Subsequently, I had been hearing that Stony Hill, not too far away near St. Helena, had been tinkering with a red wine blend of its own. When I was notified that their first release, dubbed Red Table Wine, was being released in its second vintage, I tried to jump to the front of the line in order to snag a case of the 2008. Romantically, it meant a lot to me because I had first visited Stony Hill back in 1968 when founder Fred McCrea graciously steered this naive kid along and watched my growing amazement at his produce. To my knowledge, Stony Hill is not sold in any retail stores in our area but generally relies on its enthusiastic mailing list. Yesterday, a few of us, my enthusiastic son, Patrick, included, tasted through these two rare reds and had a ball. Here are my tasting notes, using my subjective “A”-“F” scoring:
1. Stony Hill 2008 Red Table Wine, Napa Valley, $30. Owned by Peter and Willinda McCrea, winemaker Michael Chelini has been dazzling the Napa Valley winemaking crowd with a series of stellar wines, including Chardonnay, Riesling, Gewurztraminer and a beautiful dessert wine called Semillion du Soleil. Ordering is done by phone at 707-963-2636 or by email at info@stonyhillvineyards.com.
This wine had a clear, almost sparkling garnet color, as it subtly strutted its blend of 95 percent Cabernet Sauvignon grapes combined with 5 percent Merlot. Some cherries and raspberries quietly danced on the nose. Wonderful, medium body eased into a clean, elegant and long finish. A+
2. 2005 Guilliams Cabernet Sauvignon, Napa Valley, Spring Valley District, $45. Owned by John and Shawn Guilliams (see aforementioned pronunciation), this wine production is limited to 800 cases per year and is composed of 90 percent Cabernet Sauvignon, 8 percent Cabernet Franc and 2 percent Merlot. Ordering is done by phone at 707-963-9059 or via email at guilliam@napanet.net.
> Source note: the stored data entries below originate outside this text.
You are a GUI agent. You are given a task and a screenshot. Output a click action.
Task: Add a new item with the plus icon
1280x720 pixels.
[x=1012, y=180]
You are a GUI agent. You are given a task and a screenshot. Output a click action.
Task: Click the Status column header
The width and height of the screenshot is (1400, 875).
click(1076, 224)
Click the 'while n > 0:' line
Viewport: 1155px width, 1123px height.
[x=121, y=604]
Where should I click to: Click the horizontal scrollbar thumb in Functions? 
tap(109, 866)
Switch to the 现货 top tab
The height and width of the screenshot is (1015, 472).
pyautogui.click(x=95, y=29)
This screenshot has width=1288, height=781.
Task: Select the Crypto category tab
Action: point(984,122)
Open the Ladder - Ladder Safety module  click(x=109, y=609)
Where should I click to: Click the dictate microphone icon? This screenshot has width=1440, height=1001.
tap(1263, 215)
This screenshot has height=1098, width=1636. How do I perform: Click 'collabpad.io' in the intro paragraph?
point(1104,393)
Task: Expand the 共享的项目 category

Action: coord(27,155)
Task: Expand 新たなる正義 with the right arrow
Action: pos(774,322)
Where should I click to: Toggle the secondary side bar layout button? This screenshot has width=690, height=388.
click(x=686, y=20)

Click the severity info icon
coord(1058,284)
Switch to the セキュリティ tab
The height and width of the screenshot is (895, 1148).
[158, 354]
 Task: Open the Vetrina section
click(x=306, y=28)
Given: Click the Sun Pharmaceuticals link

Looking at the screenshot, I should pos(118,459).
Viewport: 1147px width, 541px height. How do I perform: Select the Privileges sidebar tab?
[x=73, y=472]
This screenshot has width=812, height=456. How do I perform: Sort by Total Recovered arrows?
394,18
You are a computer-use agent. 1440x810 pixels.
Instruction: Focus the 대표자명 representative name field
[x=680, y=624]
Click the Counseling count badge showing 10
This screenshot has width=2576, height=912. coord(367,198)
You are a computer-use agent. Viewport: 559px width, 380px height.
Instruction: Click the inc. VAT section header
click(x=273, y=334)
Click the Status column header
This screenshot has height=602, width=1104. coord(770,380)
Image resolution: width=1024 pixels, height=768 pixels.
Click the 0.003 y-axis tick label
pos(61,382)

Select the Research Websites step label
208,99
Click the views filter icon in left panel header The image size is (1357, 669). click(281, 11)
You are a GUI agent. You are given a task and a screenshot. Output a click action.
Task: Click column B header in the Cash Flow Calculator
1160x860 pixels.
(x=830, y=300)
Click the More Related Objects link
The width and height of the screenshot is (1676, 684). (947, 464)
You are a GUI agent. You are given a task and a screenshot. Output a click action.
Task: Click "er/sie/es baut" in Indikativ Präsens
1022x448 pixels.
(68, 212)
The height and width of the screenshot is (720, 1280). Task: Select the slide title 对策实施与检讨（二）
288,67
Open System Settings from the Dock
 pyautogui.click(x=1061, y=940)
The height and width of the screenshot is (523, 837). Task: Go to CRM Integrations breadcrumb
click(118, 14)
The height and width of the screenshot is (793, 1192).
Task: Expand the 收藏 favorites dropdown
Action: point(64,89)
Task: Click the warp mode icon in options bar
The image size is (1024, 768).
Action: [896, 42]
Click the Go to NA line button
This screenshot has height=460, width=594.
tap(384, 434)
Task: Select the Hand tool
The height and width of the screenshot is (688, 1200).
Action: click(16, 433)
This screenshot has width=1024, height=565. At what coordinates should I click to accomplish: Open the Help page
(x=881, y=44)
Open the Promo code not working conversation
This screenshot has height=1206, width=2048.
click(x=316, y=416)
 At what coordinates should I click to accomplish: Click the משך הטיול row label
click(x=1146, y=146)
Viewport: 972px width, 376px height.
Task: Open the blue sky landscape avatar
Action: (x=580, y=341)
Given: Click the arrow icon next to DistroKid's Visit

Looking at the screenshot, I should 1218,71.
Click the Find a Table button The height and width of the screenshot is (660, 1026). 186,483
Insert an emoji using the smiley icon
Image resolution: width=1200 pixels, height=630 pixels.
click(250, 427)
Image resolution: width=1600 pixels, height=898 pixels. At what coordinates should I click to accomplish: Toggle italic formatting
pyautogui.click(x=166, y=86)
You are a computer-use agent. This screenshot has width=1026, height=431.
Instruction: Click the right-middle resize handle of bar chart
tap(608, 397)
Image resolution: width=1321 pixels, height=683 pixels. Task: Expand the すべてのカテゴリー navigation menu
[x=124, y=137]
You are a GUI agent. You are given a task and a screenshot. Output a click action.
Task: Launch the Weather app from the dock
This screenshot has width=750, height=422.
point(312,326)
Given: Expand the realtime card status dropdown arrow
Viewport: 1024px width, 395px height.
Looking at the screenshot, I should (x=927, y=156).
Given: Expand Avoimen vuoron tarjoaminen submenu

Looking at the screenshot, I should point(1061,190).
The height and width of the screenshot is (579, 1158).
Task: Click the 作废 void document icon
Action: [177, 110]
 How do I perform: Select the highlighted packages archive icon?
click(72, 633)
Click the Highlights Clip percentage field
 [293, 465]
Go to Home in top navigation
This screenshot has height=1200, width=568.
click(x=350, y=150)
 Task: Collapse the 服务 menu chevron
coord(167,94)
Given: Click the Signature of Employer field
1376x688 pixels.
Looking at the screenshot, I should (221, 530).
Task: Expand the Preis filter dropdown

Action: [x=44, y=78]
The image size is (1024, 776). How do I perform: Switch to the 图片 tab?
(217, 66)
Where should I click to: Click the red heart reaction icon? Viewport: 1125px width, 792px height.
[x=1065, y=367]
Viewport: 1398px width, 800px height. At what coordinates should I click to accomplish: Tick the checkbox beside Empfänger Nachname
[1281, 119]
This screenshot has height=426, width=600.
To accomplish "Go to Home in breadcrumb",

With a dark brick color and medium body, this wine displayed medium-rich and balanced notes on the nose with nice depth and a suggestion of violets. In the mouth, it showed lightly elegant fruit and finished cleanly with long notes begging for more enjoyment.
Cheers to you both, Stony Hill and Guilliams. I heartily recommend a vigorous pursuit of each winery for an order!